WHAT IS EXPECTED :: Sort through the material below and copy each line with "options".

GIVEN RECORDS ::
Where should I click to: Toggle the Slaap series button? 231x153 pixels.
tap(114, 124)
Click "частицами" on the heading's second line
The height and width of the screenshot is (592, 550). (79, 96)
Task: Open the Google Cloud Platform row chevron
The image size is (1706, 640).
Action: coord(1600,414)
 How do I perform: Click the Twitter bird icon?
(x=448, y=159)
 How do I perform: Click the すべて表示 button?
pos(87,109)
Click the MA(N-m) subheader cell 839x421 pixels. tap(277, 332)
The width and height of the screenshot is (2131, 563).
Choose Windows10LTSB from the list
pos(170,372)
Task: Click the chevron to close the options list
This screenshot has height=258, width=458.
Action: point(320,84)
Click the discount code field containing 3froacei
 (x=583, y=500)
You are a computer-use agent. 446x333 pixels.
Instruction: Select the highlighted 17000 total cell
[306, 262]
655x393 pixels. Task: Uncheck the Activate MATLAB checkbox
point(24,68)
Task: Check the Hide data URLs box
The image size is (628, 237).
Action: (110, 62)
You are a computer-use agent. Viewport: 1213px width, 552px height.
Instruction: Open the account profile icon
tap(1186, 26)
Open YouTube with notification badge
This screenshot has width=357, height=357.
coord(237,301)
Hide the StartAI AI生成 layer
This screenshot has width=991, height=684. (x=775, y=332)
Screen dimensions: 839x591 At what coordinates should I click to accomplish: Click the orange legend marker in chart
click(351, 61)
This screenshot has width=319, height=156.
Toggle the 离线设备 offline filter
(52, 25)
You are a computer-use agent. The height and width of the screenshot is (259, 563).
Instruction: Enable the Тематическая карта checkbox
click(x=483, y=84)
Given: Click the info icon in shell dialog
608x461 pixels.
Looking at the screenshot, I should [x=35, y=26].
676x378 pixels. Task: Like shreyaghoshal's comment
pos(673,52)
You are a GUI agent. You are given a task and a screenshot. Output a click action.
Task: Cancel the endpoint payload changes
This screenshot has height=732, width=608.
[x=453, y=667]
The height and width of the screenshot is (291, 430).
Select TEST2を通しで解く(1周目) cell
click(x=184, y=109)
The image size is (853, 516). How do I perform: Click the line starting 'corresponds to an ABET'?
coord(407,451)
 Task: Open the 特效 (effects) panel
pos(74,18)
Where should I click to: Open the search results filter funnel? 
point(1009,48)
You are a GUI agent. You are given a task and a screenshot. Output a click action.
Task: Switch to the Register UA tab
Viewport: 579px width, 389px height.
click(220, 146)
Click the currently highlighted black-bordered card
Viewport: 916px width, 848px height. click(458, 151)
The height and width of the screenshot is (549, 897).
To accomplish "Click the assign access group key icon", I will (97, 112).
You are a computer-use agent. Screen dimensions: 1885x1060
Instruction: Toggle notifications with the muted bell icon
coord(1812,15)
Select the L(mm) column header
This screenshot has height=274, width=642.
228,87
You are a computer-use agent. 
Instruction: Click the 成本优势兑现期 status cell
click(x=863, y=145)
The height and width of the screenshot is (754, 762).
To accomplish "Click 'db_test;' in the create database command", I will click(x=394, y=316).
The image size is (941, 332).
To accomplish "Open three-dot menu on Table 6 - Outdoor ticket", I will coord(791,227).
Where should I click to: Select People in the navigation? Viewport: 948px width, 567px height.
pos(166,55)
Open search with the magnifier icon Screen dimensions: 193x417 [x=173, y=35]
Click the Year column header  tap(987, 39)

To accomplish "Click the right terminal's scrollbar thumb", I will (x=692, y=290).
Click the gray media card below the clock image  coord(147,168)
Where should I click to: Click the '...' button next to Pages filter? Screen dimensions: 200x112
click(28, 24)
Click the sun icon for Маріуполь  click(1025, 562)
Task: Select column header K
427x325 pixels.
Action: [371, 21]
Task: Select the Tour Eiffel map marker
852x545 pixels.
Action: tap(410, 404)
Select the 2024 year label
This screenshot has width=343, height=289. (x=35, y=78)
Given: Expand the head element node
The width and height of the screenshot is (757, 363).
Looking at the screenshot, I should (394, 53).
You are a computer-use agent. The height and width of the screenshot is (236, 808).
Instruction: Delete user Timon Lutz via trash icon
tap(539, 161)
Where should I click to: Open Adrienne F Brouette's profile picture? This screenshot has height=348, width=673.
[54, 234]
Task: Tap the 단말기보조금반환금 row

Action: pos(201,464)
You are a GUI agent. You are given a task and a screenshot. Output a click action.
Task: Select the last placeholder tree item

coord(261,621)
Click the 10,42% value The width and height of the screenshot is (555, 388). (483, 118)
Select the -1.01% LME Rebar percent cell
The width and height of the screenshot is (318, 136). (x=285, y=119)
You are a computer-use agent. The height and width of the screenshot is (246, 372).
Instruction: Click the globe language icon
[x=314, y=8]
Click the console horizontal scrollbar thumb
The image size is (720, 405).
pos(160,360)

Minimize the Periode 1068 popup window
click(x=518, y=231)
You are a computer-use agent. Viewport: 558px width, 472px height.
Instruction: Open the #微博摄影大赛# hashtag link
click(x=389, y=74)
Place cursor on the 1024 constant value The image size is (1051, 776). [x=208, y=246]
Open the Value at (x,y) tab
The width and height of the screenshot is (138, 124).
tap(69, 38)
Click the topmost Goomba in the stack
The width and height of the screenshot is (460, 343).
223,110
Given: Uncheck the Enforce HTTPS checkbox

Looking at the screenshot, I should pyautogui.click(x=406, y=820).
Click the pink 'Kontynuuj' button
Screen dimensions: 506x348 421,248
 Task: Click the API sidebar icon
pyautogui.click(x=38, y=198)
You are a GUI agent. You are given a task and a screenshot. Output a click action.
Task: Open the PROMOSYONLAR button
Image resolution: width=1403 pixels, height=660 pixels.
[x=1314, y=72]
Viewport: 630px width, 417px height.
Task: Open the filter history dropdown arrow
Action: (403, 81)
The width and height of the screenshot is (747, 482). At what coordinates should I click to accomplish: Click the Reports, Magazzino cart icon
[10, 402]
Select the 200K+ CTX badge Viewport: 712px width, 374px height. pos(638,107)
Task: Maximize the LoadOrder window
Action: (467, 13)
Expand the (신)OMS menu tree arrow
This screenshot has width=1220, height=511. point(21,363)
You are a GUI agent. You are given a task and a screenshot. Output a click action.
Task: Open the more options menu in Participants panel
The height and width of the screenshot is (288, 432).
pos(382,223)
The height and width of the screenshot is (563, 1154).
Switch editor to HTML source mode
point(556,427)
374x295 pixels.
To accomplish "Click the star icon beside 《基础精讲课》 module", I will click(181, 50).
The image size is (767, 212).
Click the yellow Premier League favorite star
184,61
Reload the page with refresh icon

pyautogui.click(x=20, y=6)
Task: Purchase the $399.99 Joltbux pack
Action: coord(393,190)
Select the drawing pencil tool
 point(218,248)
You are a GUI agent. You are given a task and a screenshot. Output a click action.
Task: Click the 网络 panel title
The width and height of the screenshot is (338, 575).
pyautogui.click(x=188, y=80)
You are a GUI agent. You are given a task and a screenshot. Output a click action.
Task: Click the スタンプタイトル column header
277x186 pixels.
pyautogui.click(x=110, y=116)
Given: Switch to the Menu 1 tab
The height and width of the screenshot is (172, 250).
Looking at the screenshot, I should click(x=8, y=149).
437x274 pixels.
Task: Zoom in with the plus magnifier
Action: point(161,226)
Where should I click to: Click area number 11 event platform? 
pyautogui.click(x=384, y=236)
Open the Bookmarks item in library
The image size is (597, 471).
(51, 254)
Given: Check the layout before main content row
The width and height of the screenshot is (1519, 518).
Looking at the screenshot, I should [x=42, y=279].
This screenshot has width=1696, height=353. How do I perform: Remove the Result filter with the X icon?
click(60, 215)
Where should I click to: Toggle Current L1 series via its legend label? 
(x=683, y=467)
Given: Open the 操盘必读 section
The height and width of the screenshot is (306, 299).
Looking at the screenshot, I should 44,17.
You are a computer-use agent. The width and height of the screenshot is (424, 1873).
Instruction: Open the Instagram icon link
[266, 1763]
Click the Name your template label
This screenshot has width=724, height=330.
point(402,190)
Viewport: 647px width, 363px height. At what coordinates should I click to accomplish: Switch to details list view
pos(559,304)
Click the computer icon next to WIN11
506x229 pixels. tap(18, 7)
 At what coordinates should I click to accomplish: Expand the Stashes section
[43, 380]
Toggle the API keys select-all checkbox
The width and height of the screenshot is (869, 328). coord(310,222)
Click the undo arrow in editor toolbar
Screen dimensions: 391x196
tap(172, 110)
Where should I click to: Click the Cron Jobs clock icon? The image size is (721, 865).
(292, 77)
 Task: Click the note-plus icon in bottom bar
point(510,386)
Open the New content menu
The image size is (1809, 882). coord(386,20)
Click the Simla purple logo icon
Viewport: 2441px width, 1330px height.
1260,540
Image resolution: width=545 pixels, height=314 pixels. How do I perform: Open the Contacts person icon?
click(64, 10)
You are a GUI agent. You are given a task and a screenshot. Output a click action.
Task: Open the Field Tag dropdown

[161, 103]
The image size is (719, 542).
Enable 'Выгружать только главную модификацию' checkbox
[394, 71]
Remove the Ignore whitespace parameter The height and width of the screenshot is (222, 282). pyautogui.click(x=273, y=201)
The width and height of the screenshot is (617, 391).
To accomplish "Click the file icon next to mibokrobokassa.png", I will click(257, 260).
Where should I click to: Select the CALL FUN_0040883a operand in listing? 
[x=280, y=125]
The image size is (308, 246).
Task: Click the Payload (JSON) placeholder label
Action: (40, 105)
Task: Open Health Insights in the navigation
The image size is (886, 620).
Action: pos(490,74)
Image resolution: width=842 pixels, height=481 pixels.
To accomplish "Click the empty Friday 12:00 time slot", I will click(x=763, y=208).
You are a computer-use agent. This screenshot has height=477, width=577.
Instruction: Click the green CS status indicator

EXERCISE OUTPUT ::
Task: Click the chevron to close the options list
Task: Open the more options menu in Participants panel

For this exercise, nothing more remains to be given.